- Associated Press - Wednesday, February 1, 2017

JACKSON, Miss. (AP) - Mississippi Gov. Phil Bryant has cleaned out his campaign fund and put most of the money into a political action committee.

The Republican can’t seek a third term in 2019 and has said he has no ambition to seek other statewide offices.

The latest campaign finance reports, filed this week, show the Friends of Phil Bryant campaign committee spent just over $1 million in 2016. The biggest chunk of that was a transfer of $760,764 to Imagine Mississippi PAC, which was formed in December. The governor’s campaign fund had a zero balance at the end of the year.

The two campaign funds have the same treasurer, Paul Brezeale, a Jackson-based certified public accountant. The chairman of the new PAC is attorney Lucien Smith of Jackson, a former gubernatorial chief of staff for Bryant. Aimee Gardner of Madison, who has raised money for Bryant the past several years, is the PAC secretary.

The governor’s campaign committee gave $64,000 last year to the Mississippi Republican Party. It contributed to two state Court of Appeals judges who were re-elected, Dawn Beam and Jack Wilson, both of whom he originally appointed to the court. It also gave to Court of Appeals Judge Kenny Griffis, who ran unsuccessfully for state Supreme Court.

The governor’s campaign fund donated to other Republican groups and several charities, including $1,000 to Hopewell Missionary Baptist Church in Greenville, which was burned and spray-painted with “Vote Trump” a week before the presidential election. Bryant, like many other Trump supporters, condemned the church burning, and a man who was a member of the church has been charged with first-degree arson of a place of worship.

Friends of Phil Bryant also paid for fundraising and travel expenses.

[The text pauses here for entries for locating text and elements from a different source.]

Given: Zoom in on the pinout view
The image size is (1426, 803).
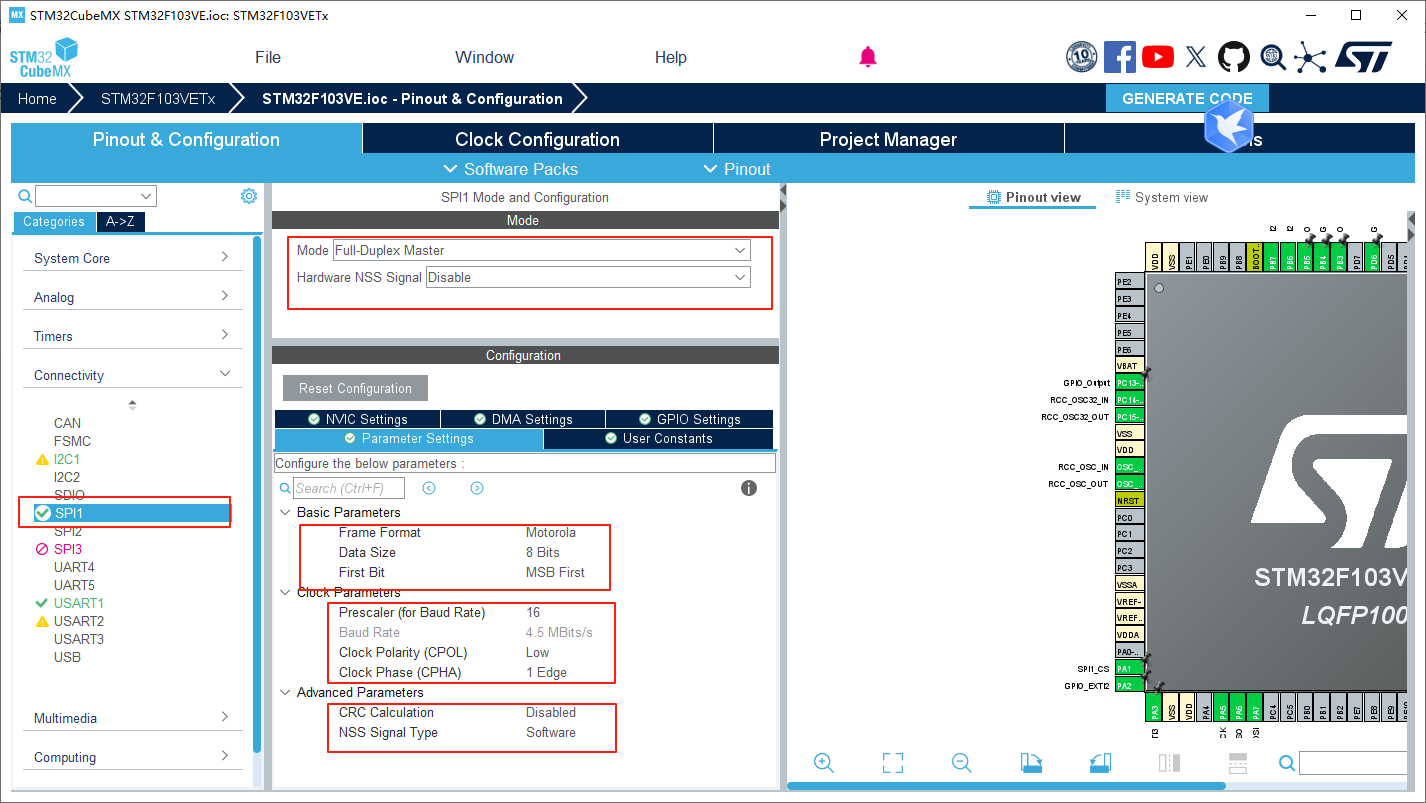Looking at the screenshot, I should [x=824, y=763].
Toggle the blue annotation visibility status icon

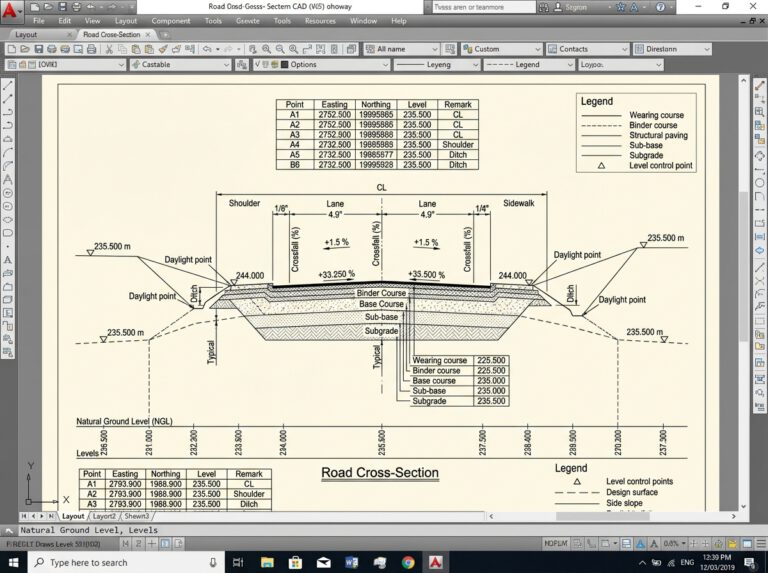641,544
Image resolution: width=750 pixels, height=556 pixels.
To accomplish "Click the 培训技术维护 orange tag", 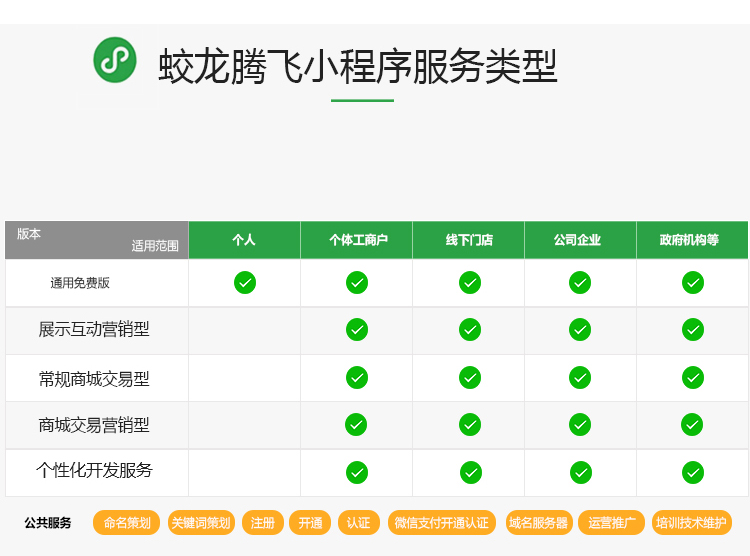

Mississippi legislators are considering changing a state law that allows politicians to convert campaign money into a source of personal income after they leave office, as long as they pay state and federal income taxes on it. An Associated Press review in 2016 showed that of 99 elected officials who left office in recent years, as many as 25 may have pocketed more than $1,000 when they closed campaign accounts.